Stored data
Content starts

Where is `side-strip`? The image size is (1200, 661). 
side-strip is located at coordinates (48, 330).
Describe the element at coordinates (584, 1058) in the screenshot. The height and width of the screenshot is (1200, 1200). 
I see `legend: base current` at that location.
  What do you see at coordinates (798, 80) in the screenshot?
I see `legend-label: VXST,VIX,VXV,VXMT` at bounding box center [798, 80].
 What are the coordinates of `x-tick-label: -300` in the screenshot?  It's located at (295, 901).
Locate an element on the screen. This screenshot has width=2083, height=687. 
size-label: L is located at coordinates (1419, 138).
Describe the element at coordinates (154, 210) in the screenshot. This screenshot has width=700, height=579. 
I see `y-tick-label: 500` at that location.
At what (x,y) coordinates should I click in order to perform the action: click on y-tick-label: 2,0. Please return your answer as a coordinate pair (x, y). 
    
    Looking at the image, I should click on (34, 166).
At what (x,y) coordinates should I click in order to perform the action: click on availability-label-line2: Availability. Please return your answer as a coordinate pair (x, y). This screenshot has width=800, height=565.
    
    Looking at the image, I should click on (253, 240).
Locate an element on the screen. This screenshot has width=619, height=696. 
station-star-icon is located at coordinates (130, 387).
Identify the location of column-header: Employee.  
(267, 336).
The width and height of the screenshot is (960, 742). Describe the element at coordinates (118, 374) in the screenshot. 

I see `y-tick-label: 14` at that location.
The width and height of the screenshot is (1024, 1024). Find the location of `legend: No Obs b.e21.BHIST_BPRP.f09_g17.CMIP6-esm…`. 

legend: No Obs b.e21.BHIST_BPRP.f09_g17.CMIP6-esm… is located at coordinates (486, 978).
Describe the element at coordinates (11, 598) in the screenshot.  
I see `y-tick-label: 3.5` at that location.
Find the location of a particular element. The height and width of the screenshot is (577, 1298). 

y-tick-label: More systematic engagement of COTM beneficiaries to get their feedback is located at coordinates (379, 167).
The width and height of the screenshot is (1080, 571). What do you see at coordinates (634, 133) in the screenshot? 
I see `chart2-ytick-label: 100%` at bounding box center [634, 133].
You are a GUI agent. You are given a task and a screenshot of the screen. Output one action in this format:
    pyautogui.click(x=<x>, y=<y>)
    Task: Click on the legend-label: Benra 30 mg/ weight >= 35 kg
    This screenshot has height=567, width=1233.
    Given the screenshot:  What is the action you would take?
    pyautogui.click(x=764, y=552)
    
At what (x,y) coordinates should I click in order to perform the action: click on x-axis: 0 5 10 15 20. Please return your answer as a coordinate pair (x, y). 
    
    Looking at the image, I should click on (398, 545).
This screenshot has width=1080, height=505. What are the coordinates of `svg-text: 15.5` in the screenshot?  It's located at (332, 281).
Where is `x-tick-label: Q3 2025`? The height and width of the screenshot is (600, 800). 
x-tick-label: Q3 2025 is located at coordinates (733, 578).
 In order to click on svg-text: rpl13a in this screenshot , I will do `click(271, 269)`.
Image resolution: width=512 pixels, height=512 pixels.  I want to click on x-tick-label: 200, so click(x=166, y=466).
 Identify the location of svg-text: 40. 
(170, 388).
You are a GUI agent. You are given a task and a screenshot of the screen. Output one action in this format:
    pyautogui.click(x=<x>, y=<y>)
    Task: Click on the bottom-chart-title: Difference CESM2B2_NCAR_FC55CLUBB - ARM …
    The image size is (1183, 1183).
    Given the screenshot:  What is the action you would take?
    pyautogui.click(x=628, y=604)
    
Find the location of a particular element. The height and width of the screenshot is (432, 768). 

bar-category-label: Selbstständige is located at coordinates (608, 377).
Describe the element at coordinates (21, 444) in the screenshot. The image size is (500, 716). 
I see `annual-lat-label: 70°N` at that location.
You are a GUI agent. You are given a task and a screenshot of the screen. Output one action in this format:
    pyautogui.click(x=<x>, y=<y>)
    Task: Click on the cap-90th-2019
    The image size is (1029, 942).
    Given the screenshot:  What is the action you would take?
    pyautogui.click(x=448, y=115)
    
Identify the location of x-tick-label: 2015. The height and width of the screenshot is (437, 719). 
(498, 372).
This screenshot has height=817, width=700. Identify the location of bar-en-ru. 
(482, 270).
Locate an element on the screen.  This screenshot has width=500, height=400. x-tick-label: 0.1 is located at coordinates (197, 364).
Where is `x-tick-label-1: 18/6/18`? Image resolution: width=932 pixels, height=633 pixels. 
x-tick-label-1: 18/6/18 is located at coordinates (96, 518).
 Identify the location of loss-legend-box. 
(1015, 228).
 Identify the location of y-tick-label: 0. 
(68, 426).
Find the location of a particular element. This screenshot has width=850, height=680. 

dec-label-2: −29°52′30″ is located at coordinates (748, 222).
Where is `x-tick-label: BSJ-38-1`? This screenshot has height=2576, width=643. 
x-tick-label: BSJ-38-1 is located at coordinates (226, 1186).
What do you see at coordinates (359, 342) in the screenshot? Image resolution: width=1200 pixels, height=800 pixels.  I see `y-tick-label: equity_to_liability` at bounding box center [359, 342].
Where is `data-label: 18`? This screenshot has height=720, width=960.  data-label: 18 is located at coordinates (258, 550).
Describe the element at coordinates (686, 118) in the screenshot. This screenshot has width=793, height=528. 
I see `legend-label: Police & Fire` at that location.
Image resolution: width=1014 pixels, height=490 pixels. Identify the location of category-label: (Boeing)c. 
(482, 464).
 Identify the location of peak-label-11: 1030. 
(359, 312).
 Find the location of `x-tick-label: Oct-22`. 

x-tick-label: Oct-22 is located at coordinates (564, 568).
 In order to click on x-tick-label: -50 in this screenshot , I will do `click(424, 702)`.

Content ends

=== EXERCISE INSTRUCTIONS ===
Reproduce word for word the entries from the line containing "This screenshot has height=817, width=700." through the line containing "x-tick-label: BSJ-38-1 is", including both of those lines.

=== RESULT ===
This screenshot has height=817, width=700. Identify the location of bar-en-ru. 
(482, 270).
Locate an element on the screen.  This screenshot has width=500, height=400. x-tick-label: 0.1 is located at coordinates (197, 364).
Where is `x-tick-label-1: 18/6/18`? Image resolution: width=932 pixels, height=633 pixels. 
x-tick-label-1: 18/6/18 is located at coordinates (96, 518).
 Identify the location of loss-legend-box. 
(1015, 228).
 Identify the location of y-tick-label: 0. 
(68, 426).
Find the location of a particular element. This screenshot has width=850, height=680. 

dec-label-2: −29°52′30″ is located at coordinates (748, 222).
Where is `x-tick-label: BSJ-38-1`? This screenshot has height=2576, width=643. 
x-tick-label: BSJ-38-1 is located at coordinates (226, 1186).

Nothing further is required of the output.